The auth is working fine, but now I would like to programmatically find a way to curl some pages behind this auth. for example:

curl -X GET -H 'Accept: application/json' -H 'Content-Type: application/json' -H "Authorization: Bearer $TOKEN" https://xx.com/overview.json

I assumed I could use use the access token generated via gcloud auth print-access-token for this, but as you described above, I can't use this procedure with OAuth, and can't seem to understand how should I adjust my curl command to get my access_token from google to work with this feature in https://github.com/authp/authp.github.io/issues/28. Can you help me out?

[greenpau]

I assumed I could use use the access token generated via gcloud auth print-access-token for this, but as you described above

@lucasbaile , at the moment this feature only works with local identity store.

curl -X GET -H 'Accept: application/json' -H 'Content-Type: application/json' -H "Authorization: Bearer $TOKEN" https://xx.com/overview.json

The $TOKEN should be the token issued by auth portal.
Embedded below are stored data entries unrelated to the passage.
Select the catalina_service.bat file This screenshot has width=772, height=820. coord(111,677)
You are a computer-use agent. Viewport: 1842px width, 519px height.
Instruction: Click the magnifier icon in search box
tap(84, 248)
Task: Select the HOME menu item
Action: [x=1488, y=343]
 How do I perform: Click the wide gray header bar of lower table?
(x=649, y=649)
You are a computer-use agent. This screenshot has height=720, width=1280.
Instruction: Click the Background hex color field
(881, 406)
It should work.

[greenpau]

@lucasbaile , also, you issue is slightly different from the one originally asked here. It is best if you open a new issue.

[lucasbaile]

I understand, sorry for the confusion!

Just opened a new issue on that matter 👍

[mgmorcos]

hi the link to the issue below is currently broken. is there another link for the same information? thank you for this useful project.

https://github.com/authp/authp.github.io/issues/28

[greenpau]

@mgmorcos , look for the issue in authcrunch/authcrunc.github.io repo. I recently migrated it.